> _Passage provided_:

- Directed by: Deepak Balraj Vij
- Written by: Salim Hyder
- Screenplay by: Yunus Sajawal
- Story by: Salim Hyder
- Produced by: Deepak Balraj Vij
- Starring: Jackie Shroff Aditya Pancholi Ayub Khan Madhoo Saadhika Randhawa
- Cinematography: Kishore Kapadia
- Edited by: Prashant Khedekar Vinod Nayak
- Music by: Rajesh Roshan
- Distributed by: Seven Mountain Movies
- Release date: 30 January 1998;
- Country: India
- Language: Hindi

= Hafta Vasuli =

Hafta Vasuli (Extortion) is a 1998 Indian Bollywood action drama film produced and directed by Deepak Balraj Vij. The film stars Jackie Shroff, Aditya Pancholi, Ayub Khan, Madhoo, Saadhika Randhawa in pivotal roles.

==Plot==
Lotiram Khabadia is an MLA based in Bombay, who is corrupt, and involved in all kinds of criminal activities. He has close links with another gangster and wrestler, Tamancha. With elections coming closer, Lotiram and Tamancha start canvassing for themselves, to retain power. Their competitor is an eunuch by the name of Chayavati. The people announce their verdict, and Chayavati is elected. Lotiram is devastated, as no one really pays attention to him anymore Even Tamancha will have nothing to do with him. Upset at the humiliation at the hands of Tamancha, Lotiram seeks the help of a former municipal employee, Yeshwant, and becomes a witness for the prosecution, so as to enable them to lay charges against Tamancha. Corrupt elements within the police alert Tamancha, who is enraged at Lotiram, and will do anything to stop him from testifying.

==Cast==
- Jackie Shroff as Yeshwant Pandey
- Aditya Pancholi as Salim
- Ayub Khan as Ram Chauhan
- Madhoo as Inspector Durga
- Saadhika Randhawa as Radha
- Gulshan Grover as	Lotiram Khabadiya
- Hemant Birje as Tamancha Bihari
- Laxmikant Berde as Chayavati
- Ravi Patwardhan as Senior Police Officer
- Surendra Pal as Inspector Rajendra Chauhan

== Soundtrack ==

The music of the film is composed Rajesh Roshan with lyrics by Mohan Sharma, Pandit Visheshwar Sharma, Maya Govind & K.K Verma. The soundtrack was released in 1997 on audio cassettes and CDs by Bombino Music. The album consists of six songs and two instrumental tracks. The full album is recorded by Kumar Sanu, Suchitra Krishnamurthy, Alka Yagnik, Millind Sagar, Udit Narayan Poornima (Sushma Shrestha), Nayan Rathod, and Kumar Sonik.

> _Task details_:
Copy the part of the Hafta Vasuli article starting at "The music of" and ending at "and Kumar Sonik.", but switch "audio cassettes" to "vinyl records".

> _Supplied information_:
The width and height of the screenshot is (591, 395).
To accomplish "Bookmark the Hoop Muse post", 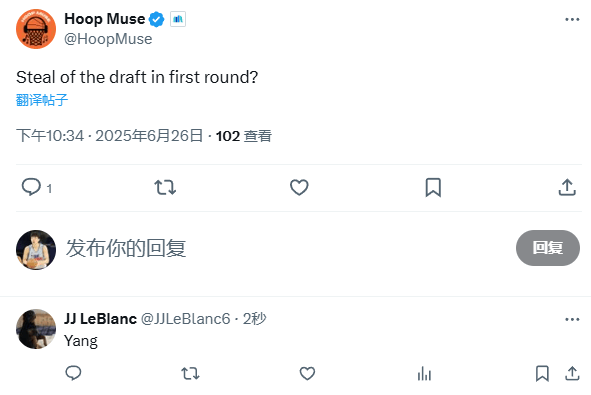I will point(433,187).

> _Answer in full_:
The music of the film is composed Rajesh Roshan with lyrics by Mohan Sharma, Pandit Visheshwar Sharma, Maya Govind & K.K Verma. The soundtrack was released in 1997 on vinyl records and CDs by Bombino Music. The album consists of six songs and two instrumental tracks. The full album is recorded by Kumar Sanu, Suchitra Krishnamurthy, Alka Yagnik, Millind Sagar, Udit Narayan Poornima (Sushma Shrestha), Nayan Rathod, and Kumar Sonik.